**BRIEF**
Below are several records. Retype exactly those lines running from the one with "Shipping Policy (16, 2462)" through the one with "Pure Kanchipuram Sico Saree in Pastel Blush", end lines included, and no others.

**INFORMATION**
----

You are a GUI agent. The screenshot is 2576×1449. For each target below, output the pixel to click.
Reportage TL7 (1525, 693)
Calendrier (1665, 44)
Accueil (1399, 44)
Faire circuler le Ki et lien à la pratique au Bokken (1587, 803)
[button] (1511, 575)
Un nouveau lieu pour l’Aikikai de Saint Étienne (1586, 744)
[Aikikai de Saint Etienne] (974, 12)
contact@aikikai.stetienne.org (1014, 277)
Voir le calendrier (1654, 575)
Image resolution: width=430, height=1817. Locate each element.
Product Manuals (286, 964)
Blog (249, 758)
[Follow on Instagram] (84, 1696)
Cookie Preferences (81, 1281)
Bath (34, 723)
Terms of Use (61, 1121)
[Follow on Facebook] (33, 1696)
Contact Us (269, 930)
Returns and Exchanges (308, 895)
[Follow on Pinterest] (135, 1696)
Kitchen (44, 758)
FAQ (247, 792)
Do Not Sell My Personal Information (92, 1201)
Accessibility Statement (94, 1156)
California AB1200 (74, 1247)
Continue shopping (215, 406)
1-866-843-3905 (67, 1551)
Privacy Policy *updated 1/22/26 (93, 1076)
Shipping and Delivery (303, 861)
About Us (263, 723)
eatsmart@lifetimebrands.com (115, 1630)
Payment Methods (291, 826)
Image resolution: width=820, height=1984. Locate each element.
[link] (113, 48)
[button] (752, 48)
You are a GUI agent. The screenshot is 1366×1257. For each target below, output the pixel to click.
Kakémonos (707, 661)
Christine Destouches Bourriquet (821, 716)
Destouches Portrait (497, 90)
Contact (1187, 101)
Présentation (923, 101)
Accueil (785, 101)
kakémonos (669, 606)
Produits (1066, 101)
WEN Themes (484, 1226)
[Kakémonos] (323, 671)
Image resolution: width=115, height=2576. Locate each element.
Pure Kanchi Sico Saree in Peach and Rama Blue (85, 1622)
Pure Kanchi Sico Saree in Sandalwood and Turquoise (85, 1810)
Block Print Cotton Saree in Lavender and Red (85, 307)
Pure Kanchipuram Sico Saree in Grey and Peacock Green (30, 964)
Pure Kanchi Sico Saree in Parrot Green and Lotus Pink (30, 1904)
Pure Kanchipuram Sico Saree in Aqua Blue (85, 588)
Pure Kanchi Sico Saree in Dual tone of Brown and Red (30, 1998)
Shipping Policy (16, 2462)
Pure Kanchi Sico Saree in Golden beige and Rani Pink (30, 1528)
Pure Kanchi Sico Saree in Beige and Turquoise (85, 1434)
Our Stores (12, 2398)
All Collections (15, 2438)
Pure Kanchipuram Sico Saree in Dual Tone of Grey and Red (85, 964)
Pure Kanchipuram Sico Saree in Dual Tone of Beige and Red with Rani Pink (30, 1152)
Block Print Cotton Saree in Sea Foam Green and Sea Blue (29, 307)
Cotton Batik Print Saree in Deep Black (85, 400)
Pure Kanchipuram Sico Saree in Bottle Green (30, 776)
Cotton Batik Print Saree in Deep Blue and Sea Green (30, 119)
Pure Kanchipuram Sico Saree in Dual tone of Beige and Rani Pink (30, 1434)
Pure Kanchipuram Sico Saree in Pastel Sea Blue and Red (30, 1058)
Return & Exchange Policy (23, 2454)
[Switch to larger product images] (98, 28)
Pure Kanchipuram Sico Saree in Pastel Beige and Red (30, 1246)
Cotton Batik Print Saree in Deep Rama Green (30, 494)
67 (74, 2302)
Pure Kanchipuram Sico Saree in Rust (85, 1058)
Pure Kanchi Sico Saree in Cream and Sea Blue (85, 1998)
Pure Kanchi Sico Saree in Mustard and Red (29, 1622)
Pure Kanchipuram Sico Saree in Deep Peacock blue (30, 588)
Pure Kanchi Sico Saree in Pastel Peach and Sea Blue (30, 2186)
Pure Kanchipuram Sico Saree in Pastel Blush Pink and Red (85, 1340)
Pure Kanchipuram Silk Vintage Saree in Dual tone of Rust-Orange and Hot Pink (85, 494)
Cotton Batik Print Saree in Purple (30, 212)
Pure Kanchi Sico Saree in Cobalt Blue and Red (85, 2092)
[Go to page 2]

----

**ANSWER BELOW**
Shipping Policy (16, 2462)
Pure Kanchi Sico Saree in Golden beige and Rani Pink (30, 1528)
Pure Kanchi Sico Saree in Beige and Turquoise (85, 1434)
Our Stores (12, 2398)
All Collections (15, 2438)
Pure Kanchipuram Sico Saree in Dual Tone of Grey and Red (85, 964)
Pure Kanchipuram Sico Saree in Dual Tone of Beige and Red with Rani Pink (30, 1152)
Block Print Cotton Saree in Sea Foam Green and Sea Blue (29, 307)
Cotton Batik Print Saree in Deep Black (85, 400)
Pure Kanchipuram Sico Saree in Bottle Green (30, 776)
Cotton Batik Print Saree in Deep Blue and Sea Green (30, 119)
Pure Kanchipuram Sico Saree in Dual tone of Beige and Rani Pink (30, 1434)
Pure Kanchipuram Sico Saree in Pastel Sea Blue and Red (30, 1058)
Return & Exchange Policy (23, 2454)
[Switch to larger product images] (98, 28)
Pure Kanchipuram Sico Saree in Pastel Beige and Red (30, 1246)
Cotton Batik Print Saree in Deep Rama Green (30, 494)
67 (74, 2302)
Pure Kanchipuram Sico Saree in Rust (85, 1058)
Pure Kanchi Sico Saree in Cream and Sea Blue (85, 1998)
Pure Kanchi Sico Saree in Mustard and Red (29, 1622)
Pure Kanchipuram Sico Saree in Deep Peacock blue (30, 588)
Pure Kanchi Sico Saree in Pastel Peach and Sea Blue (30, 2186)
Pure Kanchipuram Sico Saree in Pastel Blush Pink and Red (85, 1340)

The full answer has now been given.